The following Qiskit example encode 151 in eight qubits.

from qiskit import *

qr=QuantumRegister(8,'q')
qc=QuantumCircuit(qr)

# create integer 151
qc.x([0,1,2,4,7])

from qiskit.quantum_info import Statevector

Statevector(qc).draw('latex')

\[ |10010111\rangle\]

6.3.2. Real numbers with floating point arithmetic

Real numbers are continuous and thus there are uncountable many numbers even upper and lower bounds are limited. The situation is same in classical computation. THerefore, we express real numbers approximately using the floating-point arithmetic method. Suppose that we write a real number in a scientific notation mantissa \(\times\) scale, for example in base 10 \(0.3452 \times 10^7\). We can always make the mantissa less than 1 by adjusting the scaling. We can also make the mantissa integer as \(3452 \times 10^3\). Therefore, the scientific notation can be written as integer times scaling. Now, we use the similar expression in binary. Consider a binary fractional number \(0.10011 \times 2^{10}\). The mantissa can be written as

\[ 0.10011 = \frac{1}{2} + \frac{1}{2^4} + \frac{1}{2^5} = \frac{1}{2^5} \left (2^4 \times 1 + 2 \times 1 + 1 \right) = \frac{1}{2^5} \times 10011 \]

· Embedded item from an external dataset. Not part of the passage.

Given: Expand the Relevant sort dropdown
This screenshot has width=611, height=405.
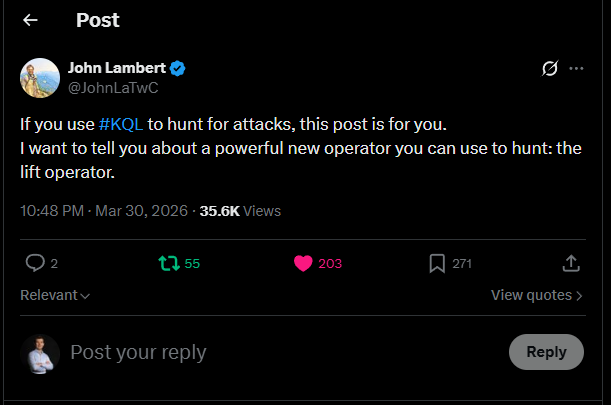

Hence, \(0.10011 \times 2^{10} = 10011 \times 2^5\).

In general binary fractional number expressed with \(n\) qubits is written as

\[ 0.j_{n-1}\,j_{n-2}\,...\,j_1\,j_0 = \frac{1}{2^n} \left ( 2^{n-1} j_{n-1} + 2^{n-2} j_{n-2} + \cdots + 2 j_1 + j_0 \right) = \frac{1}{2^n} \sum_{k=0}^{n-1} 2^k j_k \]

which indicate that the mantissa can be written as an integer divided by \(2^n\). Real numbers smaller than 1 can be approximately encoded with \(n\) qubit as integer devided by \(2^n\). In practice, \(0<x<1\) is encoded as \(|2^n x\rangle = |j\rangle_n\). At the end of computation, we can find \(x\) by computing \(j/2^n\) on a classical computer.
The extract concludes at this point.